1979 novel by Orson Scott Card

Hot Sleep: The Worthing Chronicle (1979) is a science fiction novel by American writer Orson Scott Card, part of his Worthing series. Card's novel The Worthing Chronicle (1983) covers some of the same ground.

Hot Sleep was Card's first novel-length published science fiction, followed by A Planet Called Treason. The short story collection Capitol was published earlier the same year.

==Plot summary==
The book follows Jason Worthing, also known as Jazz, who is a boy growing up on Capitol, the capital planet of the Empire. Jas has "the swipe", which is a genetic trait that allows for telepathy. The swipe is feared in the Empire, so those who possess it are executed. After being found out as a swipe, Jas tries to escape, which leads to his capture by Abner Doon, who helps him rise to prominence as a space pilot. Eventually, Abner sends Jason away as the head of a colony so that the swipe would become more widespread, but when his ship reaches the planet he is attacked, and the memories of all but one of the 333 colonists are destroyed and two-thirds of the colonist are killed or damaged beyond awakening. Jason prevails, however, leading to the survival of the colony. Jason guides the development of the new culture over multiple generations by using a substance called Somec, which allows humans to sleep long periods of time without aging. Eventually, Abner Doon comes and sees how Jason has done, and after Doon leaves, Jason takes his ship to the bottom of the ocean.

==Title==
The title arises from the operation of somec, the life extension drug forming the foundation of the interstellar Empire. Somec creates an unbearable, torturous burning sensation throughout the body while pushing the patient to suspended animation.

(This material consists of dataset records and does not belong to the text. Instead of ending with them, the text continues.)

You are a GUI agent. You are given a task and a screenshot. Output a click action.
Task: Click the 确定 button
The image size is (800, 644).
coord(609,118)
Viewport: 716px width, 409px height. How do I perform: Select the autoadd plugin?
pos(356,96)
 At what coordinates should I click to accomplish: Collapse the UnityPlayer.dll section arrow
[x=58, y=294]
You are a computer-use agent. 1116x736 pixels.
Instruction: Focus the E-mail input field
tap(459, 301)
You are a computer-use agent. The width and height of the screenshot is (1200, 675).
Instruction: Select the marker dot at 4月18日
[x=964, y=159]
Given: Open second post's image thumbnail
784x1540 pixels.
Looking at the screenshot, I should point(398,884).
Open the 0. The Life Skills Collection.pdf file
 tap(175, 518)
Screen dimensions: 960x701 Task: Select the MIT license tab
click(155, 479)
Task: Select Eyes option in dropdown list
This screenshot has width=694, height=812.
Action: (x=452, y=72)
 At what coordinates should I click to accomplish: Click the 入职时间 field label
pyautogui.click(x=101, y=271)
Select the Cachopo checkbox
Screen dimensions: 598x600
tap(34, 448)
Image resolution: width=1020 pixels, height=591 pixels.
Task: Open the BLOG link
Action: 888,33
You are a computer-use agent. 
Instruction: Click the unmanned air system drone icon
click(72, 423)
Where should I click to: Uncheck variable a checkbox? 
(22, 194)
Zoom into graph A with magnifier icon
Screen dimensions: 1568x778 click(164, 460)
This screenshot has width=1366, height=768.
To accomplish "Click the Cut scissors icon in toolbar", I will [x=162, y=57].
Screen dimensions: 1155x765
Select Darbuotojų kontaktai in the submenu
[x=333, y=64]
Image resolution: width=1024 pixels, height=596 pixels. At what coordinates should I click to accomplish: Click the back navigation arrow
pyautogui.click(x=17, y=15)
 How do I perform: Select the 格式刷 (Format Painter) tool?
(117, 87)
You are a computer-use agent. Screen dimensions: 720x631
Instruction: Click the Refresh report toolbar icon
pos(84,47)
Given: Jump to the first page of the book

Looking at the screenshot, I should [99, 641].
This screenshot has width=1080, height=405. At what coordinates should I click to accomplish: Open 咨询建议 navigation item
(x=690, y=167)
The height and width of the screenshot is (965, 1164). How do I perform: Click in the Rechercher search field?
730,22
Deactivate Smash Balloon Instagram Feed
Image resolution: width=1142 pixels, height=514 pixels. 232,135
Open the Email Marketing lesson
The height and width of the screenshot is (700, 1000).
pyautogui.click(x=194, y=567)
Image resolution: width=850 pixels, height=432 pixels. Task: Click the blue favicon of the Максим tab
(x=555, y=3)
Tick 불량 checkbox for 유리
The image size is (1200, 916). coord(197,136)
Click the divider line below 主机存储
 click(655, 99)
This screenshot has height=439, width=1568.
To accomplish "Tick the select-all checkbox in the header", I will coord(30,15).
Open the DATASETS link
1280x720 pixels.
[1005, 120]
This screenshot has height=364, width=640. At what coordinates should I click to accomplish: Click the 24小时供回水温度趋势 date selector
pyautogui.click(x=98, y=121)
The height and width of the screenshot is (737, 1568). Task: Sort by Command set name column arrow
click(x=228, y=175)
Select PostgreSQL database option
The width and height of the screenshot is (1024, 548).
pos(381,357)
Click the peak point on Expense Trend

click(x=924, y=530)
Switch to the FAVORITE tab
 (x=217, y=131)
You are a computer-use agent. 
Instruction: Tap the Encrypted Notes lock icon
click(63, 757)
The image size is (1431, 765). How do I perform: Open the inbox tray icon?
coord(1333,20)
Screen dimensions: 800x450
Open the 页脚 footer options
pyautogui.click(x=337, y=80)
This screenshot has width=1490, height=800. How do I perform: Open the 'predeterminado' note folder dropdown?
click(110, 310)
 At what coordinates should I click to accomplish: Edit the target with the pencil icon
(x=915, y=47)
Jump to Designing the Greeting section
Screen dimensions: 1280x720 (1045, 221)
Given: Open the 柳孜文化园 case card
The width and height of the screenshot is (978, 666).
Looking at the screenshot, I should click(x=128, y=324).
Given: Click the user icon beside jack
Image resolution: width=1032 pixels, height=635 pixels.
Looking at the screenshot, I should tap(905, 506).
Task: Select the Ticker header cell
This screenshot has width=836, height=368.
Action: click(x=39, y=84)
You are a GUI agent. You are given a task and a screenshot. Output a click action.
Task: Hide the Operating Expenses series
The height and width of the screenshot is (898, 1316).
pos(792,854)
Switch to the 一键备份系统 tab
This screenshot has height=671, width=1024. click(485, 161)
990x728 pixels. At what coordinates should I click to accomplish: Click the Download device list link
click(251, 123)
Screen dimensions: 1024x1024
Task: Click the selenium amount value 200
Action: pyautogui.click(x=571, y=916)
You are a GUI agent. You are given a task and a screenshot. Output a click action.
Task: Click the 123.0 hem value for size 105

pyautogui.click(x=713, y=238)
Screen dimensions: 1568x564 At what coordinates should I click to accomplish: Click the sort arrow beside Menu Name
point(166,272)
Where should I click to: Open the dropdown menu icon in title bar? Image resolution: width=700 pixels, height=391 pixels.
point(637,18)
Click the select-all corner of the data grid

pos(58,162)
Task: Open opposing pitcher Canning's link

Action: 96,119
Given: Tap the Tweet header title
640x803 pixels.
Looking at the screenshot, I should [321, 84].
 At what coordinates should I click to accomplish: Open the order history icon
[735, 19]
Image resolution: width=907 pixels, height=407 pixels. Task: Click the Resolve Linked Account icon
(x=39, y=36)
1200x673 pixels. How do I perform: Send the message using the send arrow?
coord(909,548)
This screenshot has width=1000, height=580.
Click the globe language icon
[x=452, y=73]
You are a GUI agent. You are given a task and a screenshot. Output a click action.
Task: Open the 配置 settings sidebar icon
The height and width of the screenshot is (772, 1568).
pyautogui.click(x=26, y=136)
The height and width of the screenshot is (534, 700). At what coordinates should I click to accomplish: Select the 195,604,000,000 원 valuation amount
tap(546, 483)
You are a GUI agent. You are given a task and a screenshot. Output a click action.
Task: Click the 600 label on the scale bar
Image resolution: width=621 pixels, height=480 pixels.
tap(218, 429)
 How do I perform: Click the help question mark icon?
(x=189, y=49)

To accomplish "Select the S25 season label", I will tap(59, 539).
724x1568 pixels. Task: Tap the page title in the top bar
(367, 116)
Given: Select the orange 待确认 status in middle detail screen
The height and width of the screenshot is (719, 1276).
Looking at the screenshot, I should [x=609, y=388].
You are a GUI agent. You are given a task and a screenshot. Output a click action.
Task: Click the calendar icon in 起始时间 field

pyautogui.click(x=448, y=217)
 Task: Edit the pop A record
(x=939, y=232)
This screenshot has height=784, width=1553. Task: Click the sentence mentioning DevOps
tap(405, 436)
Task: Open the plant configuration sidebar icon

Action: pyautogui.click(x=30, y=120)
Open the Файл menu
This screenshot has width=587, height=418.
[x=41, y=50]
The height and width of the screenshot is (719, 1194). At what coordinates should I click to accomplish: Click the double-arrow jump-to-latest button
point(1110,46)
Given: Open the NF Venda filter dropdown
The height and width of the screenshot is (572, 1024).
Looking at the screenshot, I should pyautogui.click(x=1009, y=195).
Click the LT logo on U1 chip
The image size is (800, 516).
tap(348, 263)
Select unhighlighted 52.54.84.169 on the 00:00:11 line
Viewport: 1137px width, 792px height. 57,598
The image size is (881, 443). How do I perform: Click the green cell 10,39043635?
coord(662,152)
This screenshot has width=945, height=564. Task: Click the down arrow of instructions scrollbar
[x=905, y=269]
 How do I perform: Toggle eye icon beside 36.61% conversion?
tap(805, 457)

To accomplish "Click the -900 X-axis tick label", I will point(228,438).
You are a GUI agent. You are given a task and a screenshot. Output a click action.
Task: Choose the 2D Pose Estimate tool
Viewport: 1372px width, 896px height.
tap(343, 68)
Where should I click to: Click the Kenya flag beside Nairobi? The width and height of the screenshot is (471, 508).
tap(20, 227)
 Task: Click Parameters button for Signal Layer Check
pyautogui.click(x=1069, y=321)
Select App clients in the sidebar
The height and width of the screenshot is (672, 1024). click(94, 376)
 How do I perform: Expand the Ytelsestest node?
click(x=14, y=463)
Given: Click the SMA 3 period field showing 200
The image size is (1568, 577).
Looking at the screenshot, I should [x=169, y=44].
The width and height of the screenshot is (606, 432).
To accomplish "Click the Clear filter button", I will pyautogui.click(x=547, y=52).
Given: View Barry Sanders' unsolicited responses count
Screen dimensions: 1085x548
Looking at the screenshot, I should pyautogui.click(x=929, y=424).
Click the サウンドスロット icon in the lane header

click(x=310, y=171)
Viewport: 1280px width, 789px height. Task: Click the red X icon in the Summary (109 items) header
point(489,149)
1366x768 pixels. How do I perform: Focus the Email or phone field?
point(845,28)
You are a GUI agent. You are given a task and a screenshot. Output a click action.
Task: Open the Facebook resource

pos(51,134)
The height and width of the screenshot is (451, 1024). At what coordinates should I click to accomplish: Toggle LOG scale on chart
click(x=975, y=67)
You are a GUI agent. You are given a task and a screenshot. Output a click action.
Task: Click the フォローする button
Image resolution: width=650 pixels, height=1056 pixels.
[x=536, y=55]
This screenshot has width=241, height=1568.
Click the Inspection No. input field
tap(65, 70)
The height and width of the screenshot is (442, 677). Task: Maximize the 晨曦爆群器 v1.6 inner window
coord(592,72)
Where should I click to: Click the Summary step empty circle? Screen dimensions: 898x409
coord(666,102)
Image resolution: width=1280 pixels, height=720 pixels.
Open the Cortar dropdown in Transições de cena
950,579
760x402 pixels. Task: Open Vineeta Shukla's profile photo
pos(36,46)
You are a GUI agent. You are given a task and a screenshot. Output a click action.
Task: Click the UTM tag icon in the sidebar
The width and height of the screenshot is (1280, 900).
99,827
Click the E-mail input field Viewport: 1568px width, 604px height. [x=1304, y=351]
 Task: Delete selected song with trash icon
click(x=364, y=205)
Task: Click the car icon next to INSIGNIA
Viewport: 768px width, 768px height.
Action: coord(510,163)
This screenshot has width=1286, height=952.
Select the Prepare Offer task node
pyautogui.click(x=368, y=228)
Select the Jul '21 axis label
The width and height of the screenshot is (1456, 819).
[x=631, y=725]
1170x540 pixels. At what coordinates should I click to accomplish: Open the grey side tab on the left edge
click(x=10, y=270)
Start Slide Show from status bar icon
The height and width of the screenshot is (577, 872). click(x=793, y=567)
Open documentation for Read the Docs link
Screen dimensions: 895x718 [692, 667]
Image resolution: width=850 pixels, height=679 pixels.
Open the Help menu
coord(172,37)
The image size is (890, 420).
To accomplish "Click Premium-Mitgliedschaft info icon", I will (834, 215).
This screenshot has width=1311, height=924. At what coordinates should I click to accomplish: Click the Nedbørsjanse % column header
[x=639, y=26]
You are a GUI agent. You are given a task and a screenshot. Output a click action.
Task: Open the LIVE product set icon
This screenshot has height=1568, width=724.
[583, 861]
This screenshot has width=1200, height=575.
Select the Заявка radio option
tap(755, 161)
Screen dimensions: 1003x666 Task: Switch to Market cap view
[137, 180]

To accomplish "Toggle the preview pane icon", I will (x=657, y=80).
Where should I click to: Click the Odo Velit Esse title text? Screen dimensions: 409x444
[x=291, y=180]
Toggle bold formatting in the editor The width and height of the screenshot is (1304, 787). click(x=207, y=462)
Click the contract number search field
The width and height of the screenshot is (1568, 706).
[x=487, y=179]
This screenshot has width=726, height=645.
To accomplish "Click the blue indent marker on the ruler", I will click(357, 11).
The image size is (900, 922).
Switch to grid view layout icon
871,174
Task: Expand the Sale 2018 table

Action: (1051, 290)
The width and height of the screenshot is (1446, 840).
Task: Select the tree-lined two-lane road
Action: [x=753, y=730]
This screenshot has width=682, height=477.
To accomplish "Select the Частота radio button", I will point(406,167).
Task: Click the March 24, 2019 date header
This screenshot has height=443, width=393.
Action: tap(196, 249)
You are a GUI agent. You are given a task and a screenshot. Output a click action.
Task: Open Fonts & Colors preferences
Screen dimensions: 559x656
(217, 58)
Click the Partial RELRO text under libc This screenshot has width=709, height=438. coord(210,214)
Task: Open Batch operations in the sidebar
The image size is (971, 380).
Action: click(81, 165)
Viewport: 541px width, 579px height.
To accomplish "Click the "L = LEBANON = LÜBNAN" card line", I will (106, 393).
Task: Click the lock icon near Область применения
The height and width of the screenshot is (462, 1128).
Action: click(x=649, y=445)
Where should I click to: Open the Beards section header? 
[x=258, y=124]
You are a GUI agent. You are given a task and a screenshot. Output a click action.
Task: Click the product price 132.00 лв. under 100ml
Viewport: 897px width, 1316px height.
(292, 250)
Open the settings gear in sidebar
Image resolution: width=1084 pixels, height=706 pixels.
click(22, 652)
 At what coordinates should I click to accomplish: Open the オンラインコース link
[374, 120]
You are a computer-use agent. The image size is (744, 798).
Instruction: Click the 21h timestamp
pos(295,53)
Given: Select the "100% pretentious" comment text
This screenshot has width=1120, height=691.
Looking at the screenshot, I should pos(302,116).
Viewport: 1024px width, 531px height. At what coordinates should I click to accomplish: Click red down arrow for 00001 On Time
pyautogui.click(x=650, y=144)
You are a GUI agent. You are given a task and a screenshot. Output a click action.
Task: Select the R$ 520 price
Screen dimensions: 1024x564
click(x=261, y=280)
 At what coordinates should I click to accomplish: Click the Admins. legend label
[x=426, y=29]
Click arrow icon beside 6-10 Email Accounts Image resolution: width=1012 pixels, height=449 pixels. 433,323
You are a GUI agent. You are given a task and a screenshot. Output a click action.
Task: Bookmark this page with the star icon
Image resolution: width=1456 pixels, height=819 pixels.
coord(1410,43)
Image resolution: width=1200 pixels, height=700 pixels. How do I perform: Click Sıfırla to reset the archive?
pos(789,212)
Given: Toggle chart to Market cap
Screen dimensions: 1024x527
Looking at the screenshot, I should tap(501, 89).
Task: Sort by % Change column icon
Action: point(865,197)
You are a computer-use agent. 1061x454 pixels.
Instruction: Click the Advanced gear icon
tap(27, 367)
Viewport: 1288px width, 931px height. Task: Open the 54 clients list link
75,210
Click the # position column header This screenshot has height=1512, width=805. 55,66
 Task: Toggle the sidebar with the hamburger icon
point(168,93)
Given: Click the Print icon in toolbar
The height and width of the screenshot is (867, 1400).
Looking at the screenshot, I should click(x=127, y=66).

However, the somec process exterminates the user's memory, and so these memories are recorded and stored separately shortly before they go under, to be returned to the body after they have awakened, and so the memory of the process itself cannot be retained. Thus, each somec patient experiences the panic of burning hot sleep "for the first time" (as far as their memory goes) no matter how many times they have taken somec before.

==Other publication==
Hot Sleep was re-released as a serialized novel in the first issue of Card's Intergalactic Medicine Show in October 2005.